Last year, a separate Inquirer and Daily News investigation revealed Pond-Lehocky orchestrated a scheme in which the firm teamed up with preferred doctors who prescribed outlandishly priced pain creams to injured workers. Pond-Lehocky sent its clients to these doctors and asked the doctors to send the clients to Workers First, a pharmacy that was majority-owned by Pond-Lehocky partners and CFO, to have their prescriptions filled.

In 2017 alone, Pond-Lehocky, its attorneys, and companies connected to it gave $267,000 to “Fairness PA.”

“Gov. Wolf has made campaign ethics reform a centerpiece of his rhetoric, but his campaign checkbook tells another story,” commented Matthew Brouillette, president and CEO of Commonwealth Partners Chamber of Entrepreneurs. “Wolf should put action behind his words and return the more than $1 million he’s accepted from a PAC with deep ties to this shady doctor-lawyer-pharmacy scheme.”

Additionally, Wolf opposes a workers’ comp reform bill that Pond-Lehocky is fiercely lobbying against.
The bill, SB 936, would target opioid over-prescription by implementing an evidence-based prescription drug formulary for the state’s workers comp program.
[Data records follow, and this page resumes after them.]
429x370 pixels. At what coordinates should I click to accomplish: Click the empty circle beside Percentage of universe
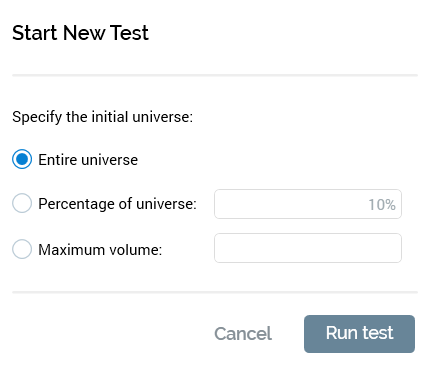[x=22, y=203]
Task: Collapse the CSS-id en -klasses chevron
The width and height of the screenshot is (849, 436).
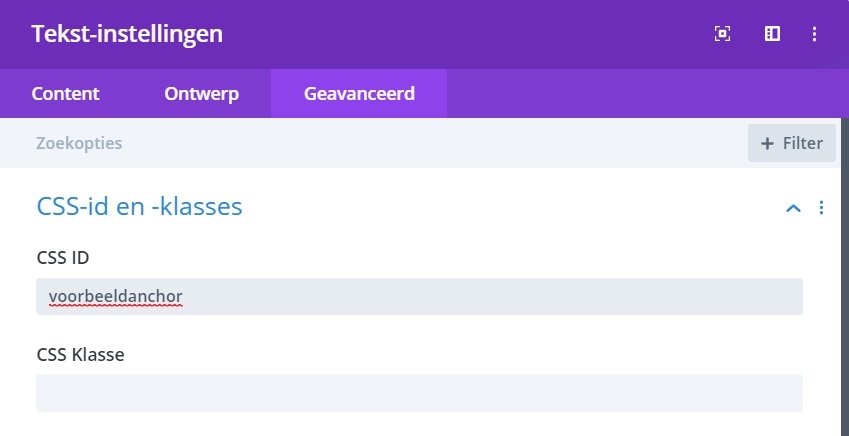Action: pyautogui.click(x=793, y=208)
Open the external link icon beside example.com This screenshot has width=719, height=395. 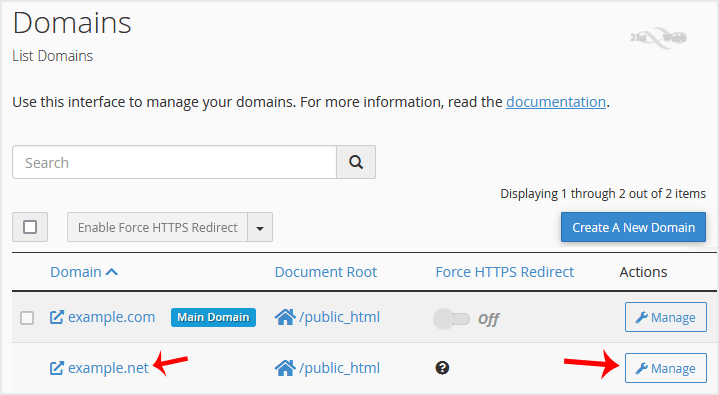click(57, 317)
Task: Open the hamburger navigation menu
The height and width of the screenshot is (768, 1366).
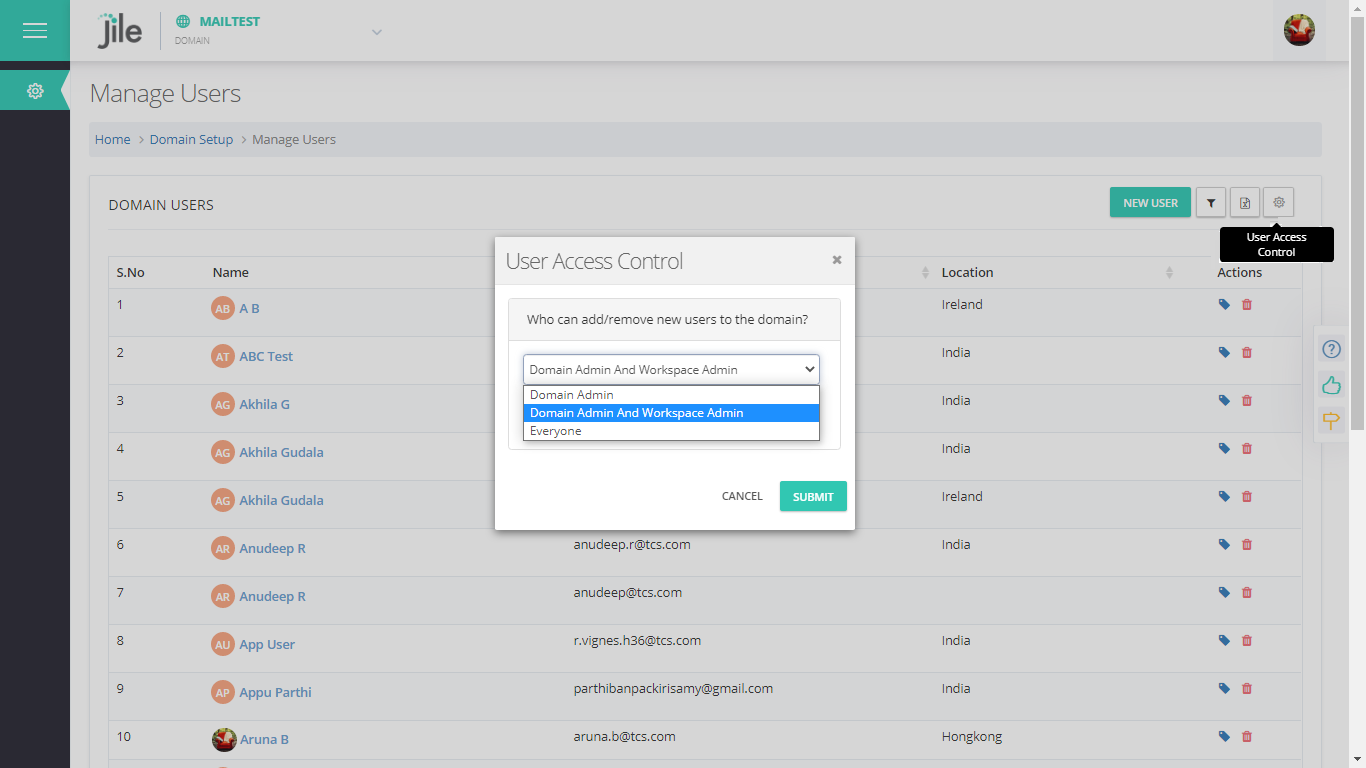Action: coord(35,31)
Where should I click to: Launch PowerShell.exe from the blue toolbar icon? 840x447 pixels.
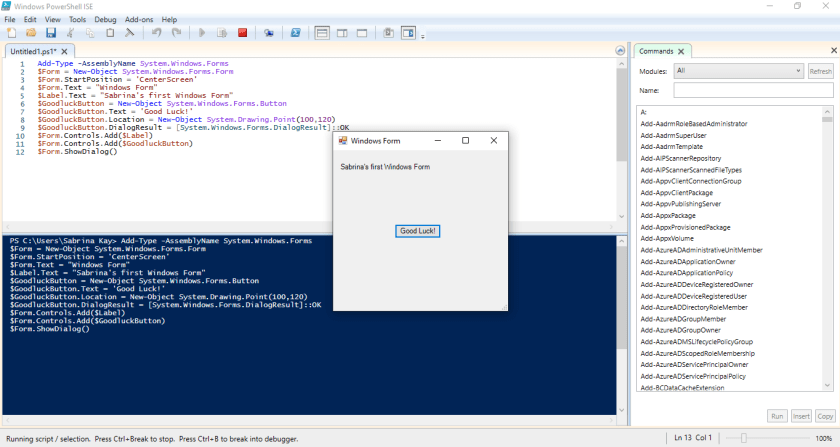click(x=296, y=33)
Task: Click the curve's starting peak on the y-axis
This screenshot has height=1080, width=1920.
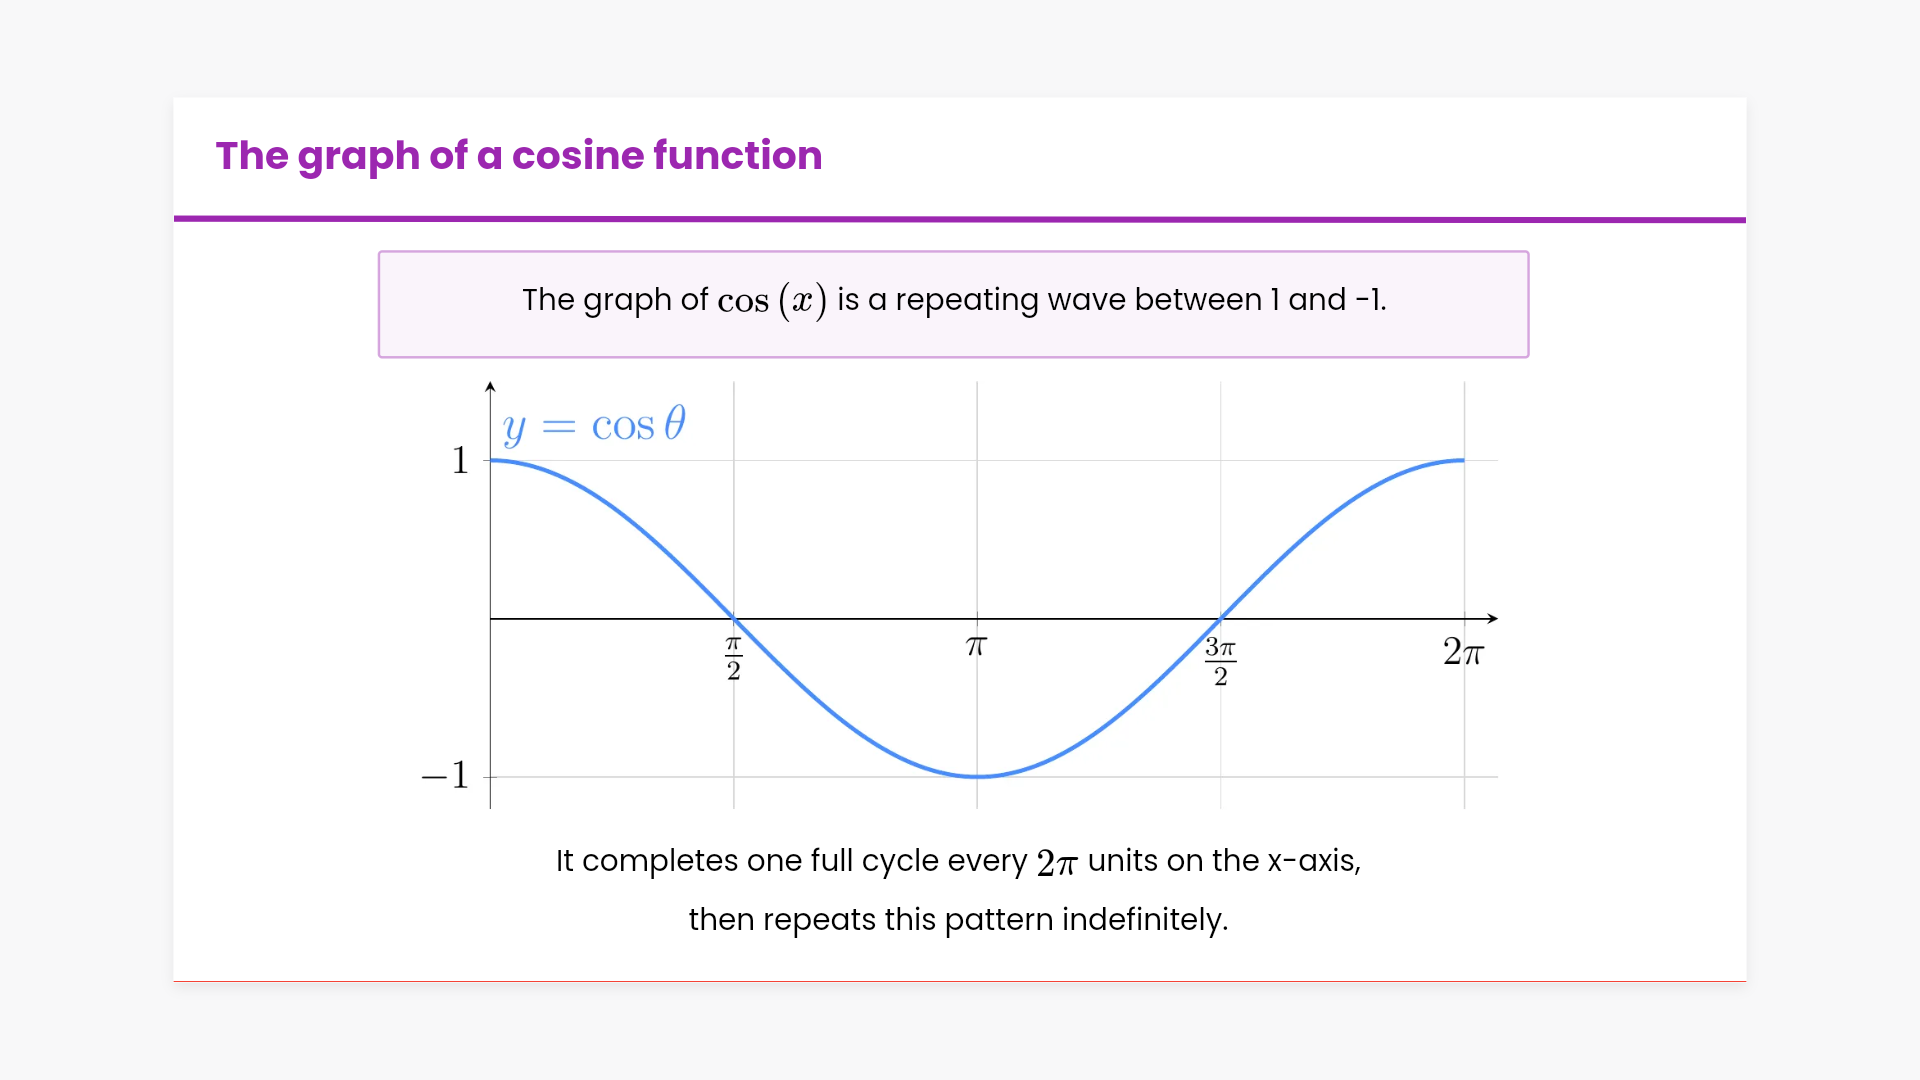Action: tap(492, 460)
Several other states have adopted such a formulary, which has proven to reduce opioid abuse.

“On the one hand, Wolf touts his fight against the state’s opioid crisis, yet on the other, he opposes a commonsense reform to help battle the crisis—a reform also opposed by those tied to his biggest PAC donor,” said Kevin Shivers, Executive State Director of National Federation of Independent Business Pennsylvania. “Why would Wolf oppose a reform that’s supposedly central to his policy agenda?”

David N. Taylor, president & CEO of the Pennsylvania Manufacturers’ Association, said, “If Gov. Wolf is serious about tackling the state’s opioid crisis, he should reverse his opposition to SB 936. And, if he’s serious about bringing campaign ethics reform to Harrisburg, he should return the $1.1 million he’s accepted from this special-interest PAC instead of willingly using it to build his campaign war chest.”